» **PAGE**
▶

SECTION 4.9 Severability of Provisions. If any one or more of the covenants, agreements, provisions or terms of this Agreement shall be for any reason whatsoever held invalid, then such covenants, agreements, provisions or terms shall be deemed severable from the remaining covenants, agreements, provisions or terms of this Agreement and shall in no way affect the validity or enforceability of the other provisions of this Agreement.
SECTION 4.10 Binding Effect. This Agreement shall be binding upon and inure to the benefit of the parties hereto and their respective successors and permitted assigns. This Agreement shall create and constitute the continuing obligations of the parties hereto in accordance with its terms, and shall remain in full force and effect until such time as the parties hereto shall agree.

◀

» **PROVIDED DATA**

▶

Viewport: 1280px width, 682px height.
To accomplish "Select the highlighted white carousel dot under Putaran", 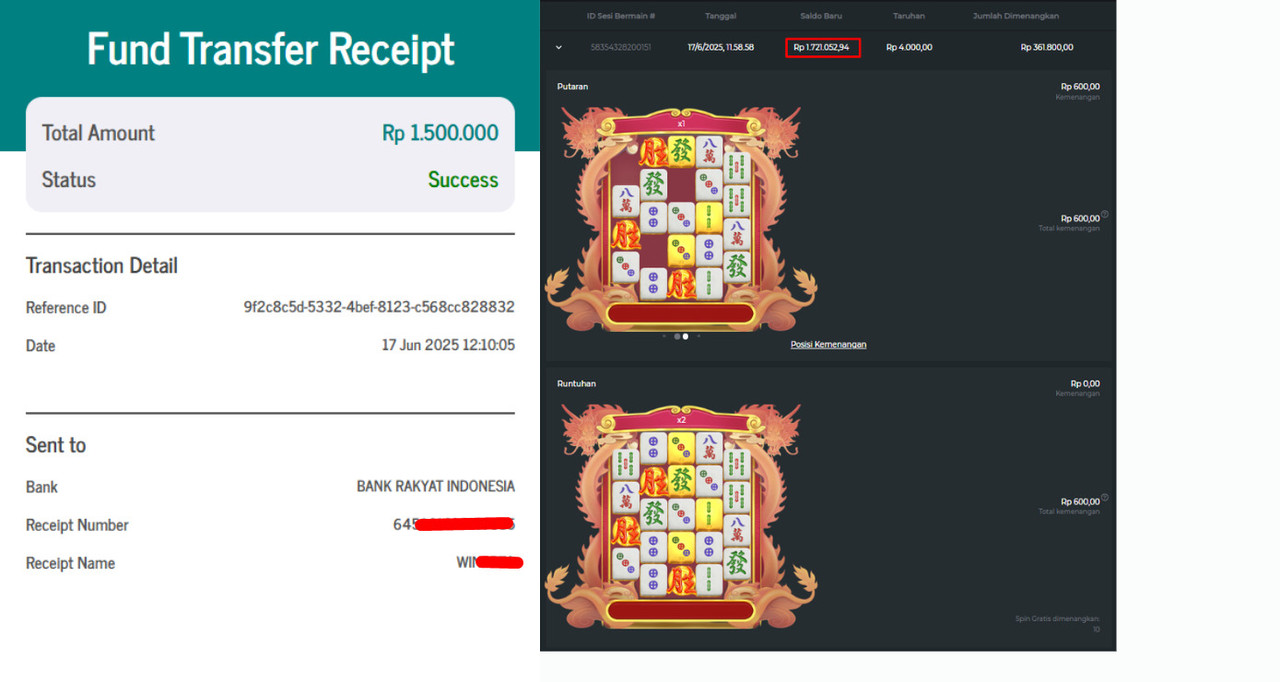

◀

» **WHAT YOU WILL DO**
Reproduce the agreement passage from "SECTION 4.10 Binding" up to and including "hereto shall agree.", word for word.

» **WRITTEN ANSWER**
SECTION 4.10 Binding Effect. This Agreement shall be binding upon and inure to the benefit of the parties hereto and their respective successors and permitted assigns. This Agreement shall create and constitute the continuing obligations of the parties hereto in accordance with its terms, and shall remain in full force and effect until such time as the parties hereto shall agree.